You are an SRE post-mortem specialist. Generate blameless post-mortems from incident data. Rules: - Reconstruct timeline in UTC with minute-level granularity - Identify root cause and contributing factors (never blame individuals) - Assess impact: duration, affected users (% and count), revenue impact estimate - Classify severity: SEV1 (critical) / SEV2 (major) / SEV3 (minor) - Generate 3-5 action items with: description, priority (P0-P3), suggested owner (role, not person), deadline - Include "what went well" section - Output markdown with standardized sections

Skills

postmortem-template

<skill name="postmortem-template"> ## Incident Post-Mortem: [Title] **Date:** [date] | **Severity:** [SEV1/2/3] | **Duration:** [Xh Xm] ### Summary [2-3 sentences] ### Impact - Users affected: [X% / count] - Revenue impact: [estimate] - SLA impact: [yes/no, details] ### Timeline (UTC) | Time | Event | |------|-------| ### Root Cause [Detailed technical explanation] ### Contributing Factors [List] ### What Went Well [List] ### Action Items | Priority | Action | Owner (role) | Deadline | |----------|--------|-------------|----------| ### Lessons Learned [Key takeaways] </skill>

Tools

parse_alert_timeline

Description: Parses PagerDuty/Opsgenie alerts into chronological events

Parameters:

{ "alerts": { "type": "array", "items": { "type": "object" } } }

estimate_revenue_impact

Description: Estimates revenue lost based on downtime duration and traffic patterns

Parameters:

{ "durationMinutes": { "type": "number" }, "avgRevenuePerMinute": { "type": "number" } }

MCP Integration

Triggered after incident resolution. Collects data from PagerDuty API + CloudWatch + Slack. POST to /api/mcp, returns formatted post-mortem.
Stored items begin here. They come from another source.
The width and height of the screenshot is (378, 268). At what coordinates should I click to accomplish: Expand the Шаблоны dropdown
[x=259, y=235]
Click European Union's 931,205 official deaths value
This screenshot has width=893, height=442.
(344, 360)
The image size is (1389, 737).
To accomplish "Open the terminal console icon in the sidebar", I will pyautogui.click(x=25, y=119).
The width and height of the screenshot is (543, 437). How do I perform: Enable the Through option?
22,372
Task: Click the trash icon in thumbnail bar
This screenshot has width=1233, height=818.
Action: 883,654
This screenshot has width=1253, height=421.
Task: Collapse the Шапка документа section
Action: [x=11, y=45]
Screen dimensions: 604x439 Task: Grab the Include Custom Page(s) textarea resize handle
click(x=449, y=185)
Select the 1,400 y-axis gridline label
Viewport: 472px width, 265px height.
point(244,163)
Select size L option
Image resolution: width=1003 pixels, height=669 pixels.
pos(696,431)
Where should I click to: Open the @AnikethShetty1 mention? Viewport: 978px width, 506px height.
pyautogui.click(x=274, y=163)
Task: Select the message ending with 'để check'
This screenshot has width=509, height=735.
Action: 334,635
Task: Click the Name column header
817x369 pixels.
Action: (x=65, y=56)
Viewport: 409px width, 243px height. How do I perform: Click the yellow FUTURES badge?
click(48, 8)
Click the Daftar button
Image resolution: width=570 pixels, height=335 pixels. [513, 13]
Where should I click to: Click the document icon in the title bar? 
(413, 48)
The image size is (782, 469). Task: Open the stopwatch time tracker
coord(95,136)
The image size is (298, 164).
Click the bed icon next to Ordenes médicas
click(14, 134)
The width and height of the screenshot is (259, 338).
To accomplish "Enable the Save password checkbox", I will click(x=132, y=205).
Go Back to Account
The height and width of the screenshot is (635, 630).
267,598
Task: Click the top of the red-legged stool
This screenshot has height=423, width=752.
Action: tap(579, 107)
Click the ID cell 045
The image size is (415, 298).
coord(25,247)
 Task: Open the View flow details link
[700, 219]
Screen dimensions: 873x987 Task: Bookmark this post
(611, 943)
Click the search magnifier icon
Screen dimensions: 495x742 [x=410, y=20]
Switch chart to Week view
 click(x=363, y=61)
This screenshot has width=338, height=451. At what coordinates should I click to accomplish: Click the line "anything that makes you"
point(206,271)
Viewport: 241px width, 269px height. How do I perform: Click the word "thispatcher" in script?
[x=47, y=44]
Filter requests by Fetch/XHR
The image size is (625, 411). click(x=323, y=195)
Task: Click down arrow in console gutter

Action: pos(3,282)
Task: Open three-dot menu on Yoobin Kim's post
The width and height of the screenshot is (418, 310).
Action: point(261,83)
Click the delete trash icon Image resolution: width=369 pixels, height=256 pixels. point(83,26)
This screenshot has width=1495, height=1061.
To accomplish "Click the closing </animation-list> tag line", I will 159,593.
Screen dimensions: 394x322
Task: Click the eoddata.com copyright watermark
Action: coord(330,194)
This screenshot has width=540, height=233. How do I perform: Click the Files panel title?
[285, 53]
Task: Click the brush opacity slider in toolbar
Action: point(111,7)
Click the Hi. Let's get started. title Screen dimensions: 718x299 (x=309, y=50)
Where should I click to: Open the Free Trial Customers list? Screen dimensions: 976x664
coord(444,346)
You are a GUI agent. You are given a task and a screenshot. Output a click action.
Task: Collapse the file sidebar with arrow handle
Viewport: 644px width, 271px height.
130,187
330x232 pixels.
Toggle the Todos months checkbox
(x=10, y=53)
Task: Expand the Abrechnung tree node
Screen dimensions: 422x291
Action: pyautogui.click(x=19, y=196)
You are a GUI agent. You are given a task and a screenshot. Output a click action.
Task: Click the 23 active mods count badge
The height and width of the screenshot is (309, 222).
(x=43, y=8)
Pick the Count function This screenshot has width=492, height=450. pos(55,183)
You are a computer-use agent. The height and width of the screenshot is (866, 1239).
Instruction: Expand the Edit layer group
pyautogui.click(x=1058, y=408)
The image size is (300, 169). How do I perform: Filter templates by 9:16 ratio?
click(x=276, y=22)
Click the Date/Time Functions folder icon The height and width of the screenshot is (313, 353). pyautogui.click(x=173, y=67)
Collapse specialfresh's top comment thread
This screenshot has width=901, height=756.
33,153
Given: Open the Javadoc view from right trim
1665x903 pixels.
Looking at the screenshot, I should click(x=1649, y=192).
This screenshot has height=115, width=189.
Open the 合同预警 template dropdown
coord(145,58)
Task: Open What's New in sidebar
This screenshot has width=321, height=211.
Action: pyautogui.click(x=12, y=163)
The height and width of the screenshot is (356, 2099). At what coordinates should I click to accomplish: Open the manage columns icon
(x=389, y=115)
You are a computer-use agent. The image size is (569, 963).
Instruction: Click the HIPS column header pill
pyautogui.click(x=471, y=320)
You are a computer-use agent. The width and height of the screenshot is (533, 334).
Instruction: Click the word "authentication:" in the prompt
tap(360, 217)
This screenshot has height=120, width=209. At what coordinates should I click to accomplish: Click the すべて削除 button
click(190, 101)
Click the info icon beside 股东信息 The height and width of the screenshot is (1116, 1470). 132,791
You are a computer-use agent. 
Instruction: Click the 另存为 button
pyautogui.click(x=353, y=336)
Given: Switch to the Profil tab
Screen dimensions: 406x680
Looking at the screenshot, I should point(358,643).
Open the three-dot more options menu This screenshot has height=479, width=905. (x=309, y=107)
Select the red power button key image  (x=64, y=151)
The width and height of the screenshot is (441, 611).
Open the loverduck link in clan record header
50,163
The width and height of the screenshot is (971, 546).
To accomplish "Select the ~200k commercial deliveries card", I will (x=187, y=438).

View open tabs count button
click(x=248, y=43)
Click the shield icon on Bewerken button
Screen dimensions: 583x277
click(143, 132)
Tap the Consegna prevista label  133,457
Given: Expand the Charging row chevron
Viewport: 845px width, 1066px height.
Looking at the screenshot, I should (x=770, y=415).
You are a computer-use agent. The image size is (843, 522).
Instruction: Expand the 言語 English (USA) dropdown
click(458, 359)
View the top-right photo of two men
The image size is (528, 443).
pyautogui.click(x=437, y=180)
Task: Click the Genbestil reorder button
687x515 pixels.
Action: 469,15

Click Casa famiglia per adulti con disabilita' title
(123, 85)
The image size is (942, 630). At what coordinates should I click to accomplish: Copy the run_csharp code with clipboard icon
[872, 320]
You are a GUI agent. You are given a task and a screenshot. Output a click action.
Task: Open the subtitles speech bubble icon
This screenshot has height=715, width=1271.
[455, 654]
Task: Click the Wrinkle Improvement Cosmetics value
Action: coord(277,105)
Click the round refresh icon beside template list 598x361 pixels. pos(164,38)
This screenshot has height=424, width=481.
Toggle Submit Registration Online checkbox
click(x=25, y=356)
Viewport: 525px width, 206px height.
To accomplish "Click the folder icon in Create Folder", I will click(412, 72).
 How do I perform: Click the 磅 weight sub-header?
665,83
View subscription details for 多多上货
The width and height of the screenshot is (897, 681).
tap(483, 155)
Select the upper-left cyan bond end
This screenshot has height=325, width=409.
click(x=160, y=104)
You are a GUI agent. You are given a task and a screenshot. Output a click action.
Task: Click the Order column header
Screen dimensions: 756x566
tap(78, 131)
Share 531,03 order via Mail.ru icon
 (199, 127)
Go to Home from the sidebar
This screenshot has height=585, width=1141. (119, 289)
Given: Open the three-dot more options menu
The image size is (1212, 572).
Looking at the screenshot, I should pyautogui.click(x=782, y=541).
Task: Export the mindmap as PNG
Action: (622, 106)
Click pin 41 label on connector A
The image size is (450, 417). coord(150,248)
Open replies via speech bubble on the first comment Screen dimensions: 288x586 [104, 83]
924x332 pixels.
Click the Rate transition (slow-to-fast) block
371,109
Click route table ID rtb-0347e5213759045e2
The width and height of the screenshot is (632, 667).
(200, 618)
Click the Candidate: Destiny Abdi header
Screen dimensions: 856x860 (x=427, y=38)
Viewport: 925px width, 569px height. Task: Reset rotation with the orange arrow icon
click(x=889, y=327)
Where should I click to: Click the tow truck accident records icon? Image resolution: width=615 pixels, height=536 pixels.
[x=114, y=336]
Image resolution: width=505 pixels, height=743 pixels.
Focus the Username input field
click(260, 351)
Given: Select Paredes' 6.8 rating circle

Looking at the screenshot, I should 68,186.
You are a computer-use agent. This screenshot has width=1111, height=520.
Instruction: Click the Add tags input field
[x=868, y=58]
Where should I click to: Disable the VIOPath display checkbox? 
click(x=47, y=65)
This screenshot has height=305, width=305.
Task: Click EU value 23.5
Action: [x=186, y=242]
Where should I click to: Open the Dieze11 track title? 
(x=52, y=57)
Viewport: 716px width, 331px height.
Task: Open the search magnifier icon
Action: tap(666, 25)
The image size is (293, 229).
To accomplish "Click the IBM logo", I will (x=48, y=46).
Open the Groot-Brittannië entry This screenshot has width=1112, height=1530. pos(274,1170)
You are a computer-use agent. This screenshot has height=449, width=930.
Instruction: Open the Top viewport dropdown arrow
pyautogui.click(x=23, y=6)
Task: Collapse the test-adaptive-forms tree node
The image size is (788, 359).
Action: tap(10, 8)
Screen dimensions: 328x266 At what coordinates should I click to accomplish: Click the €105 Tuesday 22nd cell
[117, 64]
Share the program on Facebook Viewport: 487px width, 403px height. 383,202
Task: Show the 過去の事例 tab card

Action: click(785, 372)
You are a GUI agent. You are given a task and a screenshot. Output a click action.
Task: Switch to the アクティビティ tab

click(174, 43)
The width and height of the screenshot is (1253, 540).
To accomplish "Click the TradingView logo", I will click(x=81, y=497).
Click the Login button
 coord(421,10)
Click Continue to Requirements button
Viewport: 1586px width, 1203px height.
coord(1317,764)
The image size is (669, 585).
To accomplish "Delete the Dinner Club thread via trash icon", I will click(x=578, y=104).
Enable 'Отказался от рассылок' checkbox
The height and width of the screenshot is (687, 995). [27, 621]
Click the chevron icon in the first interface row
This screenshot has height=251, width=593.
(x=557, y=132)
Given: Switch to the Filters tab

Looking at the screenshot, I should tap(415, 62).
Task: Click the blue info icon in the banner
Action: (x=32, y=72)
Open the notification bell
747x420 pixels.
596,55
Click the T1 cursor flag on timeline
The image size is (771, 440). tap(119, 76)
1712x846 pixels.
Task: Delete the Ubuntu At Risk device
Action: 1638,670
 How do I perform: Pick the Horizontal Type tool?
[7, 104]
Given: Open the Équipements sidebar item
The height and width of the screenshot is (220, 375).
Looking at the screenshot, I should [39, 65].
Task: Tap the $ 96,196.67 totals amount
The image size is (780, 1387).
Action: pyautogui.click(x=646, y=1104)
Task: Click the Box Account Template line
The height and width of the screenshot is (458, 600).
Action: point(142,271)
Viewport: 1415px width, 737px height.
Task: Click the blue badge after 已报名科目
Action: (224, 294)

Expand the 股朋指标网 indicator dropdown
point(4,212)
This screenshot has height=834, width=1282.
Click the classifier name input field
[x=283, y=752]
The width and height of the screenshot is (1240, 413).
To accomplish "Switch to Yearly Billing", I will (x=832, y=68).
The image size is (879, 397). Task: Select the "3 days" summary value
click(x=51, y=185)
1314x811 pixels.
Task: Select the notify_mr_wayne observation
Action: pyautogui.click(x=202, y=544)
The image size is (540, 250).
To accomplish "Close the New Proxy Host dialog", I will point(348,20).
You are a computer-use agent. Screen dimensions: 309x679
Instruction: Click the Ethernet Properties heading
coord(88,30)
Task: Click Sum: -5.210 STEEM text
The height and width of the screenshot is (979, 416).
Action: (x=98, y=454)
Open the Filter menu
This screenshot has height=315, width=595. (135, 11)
Auto-creates Confluence/Notion page and Jira tickets for action items.

Grading Suite

Generate post-mortem from outage data

Input:

Alert: Database connection pool exhausted at 14:32 UTC. Service restored at 15:47 UTC. 12,000 users affected.

Criteria:

- output_match: contains timeline section (weight: 0.3) - output_match: contains action items (weight: 0.3) - llm_judge: root cause analysis is plausible (weight: 0.2) - safety_check: no individual blame (weight: 0.2)